Side two starts off with the WORST thing Reed has ever done, this limp drone self-scam where he goes on about being "a gift to the women of this world" (in fact this whole LP reminds me of the junk you hear on the jukeboxes at those two-dollar-a-beer stewardess pickup bars on 1st Ave. above 70th). There's one pick up point, "Oo-ee Baby" with the only good line on the record "your old man was the best B&E man down on the street," but then this Ric Von Schmidt rip-off which doesn't do anything at all.
Finally there's "Coney Island Baby." Just maudlin, dumb, self pity: "Can you believe I wann'd t'play football for th' coach"...Sure, Lou, when I was all uptight about being a fag in high school, I did too. Then it builds slightly, Danny Weiss tossing in a bunch of George Benson licks, into STILL MORE self pity about how it's tough in the city and the glory of Love will see you through. Maybe. Dragged out for six minutes.

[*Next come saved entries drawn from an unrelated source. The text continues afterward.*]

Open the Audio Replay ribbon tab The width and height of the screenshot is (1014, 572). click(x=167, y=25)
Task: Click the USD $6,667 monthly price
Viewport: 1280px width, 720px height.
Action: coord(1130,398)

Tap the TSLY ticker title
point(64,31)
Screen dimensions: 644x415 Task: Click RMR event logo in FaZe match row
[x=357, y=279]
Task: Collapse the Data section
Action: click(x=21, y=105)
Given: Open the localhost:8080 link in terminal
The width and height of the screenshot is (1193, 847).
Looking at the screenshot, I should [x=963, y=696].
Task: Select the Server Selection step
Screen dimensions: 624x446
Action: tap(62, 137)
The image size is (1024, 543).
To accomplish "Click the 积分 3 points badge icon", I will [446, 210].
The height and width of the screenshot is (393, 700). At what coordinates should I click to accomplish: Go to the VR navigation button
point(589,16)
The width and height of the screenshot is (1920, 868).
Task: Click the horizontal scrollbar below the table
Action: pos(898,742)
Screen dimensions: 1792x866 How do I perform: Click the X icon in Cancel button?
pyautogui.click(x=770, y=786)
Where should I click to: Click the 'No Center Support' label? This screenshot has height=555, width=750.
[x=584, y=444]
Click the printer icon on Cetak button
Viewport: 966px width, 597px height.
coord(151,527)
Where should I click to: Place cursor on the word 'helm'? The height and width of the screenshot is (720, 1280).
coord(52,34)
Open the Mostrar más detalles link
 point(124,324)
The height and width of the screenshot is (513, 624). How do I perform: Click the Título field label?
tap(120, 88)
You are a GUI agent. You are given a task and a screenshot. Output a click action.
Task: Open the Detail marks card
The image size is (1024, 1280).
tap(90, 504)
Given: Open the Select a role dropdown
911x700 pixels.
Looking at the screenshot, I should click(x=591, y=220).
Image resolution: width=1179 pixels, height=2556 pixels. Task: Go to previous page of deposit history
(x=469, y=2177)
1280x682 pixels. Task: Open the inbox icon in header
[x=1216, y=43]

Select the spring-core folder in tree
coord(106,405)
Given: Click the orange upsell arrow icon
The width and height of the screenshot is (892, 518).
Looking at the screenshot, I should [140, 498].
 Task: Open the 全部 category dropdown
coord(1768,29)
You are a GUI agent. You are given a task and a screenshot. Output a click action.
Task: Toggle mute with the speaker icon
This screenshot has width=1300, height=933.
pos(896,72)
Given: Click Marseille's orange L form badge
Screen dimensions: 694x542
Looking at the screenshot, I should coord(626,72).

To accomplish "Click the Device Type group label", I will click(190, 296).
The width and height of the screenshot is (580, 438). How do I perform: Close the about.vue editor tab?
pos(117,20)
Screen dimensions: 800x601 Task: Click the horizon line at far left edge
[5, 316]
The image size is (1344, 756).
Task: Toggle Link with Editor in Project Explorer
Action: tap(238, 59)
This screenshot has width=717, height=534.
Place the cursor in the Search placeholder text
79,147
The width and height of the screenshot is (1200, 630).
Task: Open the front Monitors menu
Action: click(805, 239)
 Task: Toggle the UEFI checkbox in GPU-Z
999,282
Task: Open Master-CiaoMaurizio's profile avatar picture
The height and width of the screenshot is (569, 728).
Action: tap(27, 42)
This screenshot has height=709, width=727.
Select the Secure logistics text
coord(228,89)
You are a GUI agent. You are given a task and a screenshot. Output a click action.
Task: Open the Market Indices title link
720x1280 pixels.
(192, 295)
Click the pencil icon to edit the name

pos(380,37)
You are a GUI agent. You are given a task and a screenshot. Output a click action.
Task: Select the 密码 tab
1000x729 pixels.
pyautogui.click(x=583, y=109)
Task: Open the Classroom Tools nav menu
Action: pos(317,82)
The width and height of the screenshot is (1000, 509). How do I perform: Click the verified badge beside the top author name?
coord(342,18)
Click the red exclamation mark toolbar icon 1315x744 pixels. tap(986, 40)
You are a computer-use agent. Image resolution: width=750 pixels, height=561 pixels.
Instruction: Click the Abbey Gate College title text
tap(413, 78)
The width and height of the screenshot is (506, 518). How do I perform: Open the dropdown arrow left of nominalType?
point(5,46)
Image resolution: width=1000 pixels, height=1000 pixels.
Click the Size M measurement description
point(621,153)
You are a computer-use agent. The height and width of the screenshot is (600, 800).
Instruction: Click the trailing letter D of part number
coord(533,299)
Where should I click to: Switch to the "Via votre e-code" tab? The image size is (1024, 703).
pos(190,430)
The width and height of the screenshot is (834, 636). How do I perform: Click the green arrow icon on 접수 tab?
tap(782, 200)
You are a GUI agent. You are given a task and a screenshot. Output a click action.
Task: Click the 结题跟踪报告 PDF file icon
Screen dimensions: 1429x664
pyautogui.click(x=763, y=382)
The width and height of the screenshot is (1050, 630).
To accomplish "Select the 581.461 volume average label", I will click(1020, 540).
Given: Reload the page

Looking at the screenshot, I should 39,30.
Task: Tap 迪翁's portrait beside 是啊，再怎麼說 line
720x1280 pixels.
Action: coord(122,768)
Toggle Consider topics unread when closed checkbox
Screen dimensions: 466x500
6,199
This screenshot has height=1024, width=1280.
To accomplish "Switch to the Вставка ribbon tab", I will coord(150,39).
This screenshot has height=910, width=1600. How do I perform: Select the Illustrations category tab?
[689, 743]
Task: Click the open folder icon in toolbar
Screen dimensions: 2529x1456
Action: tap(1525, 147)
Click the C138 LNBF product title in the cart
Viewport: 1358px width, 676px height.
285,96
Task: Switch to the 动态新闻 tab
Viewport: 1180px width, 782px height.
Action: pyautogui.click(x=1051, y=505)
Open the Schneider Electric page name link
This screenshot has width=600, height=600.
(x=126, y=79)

Here I sit, sober and perhaps even lucid, on the sort of winter's day that makes you realize a New Year is just around the corner and you've got very little to show for it, but if you are going to get anything done on this planet, you better pick it up with both hands and DO IT YOURSELF. But I got the nerve to say to my old hero, hey Lou, if you really mean that last line of "Coney Island Baby": "You know I'd give the whole thing up for you," then maybe you ought to do just that.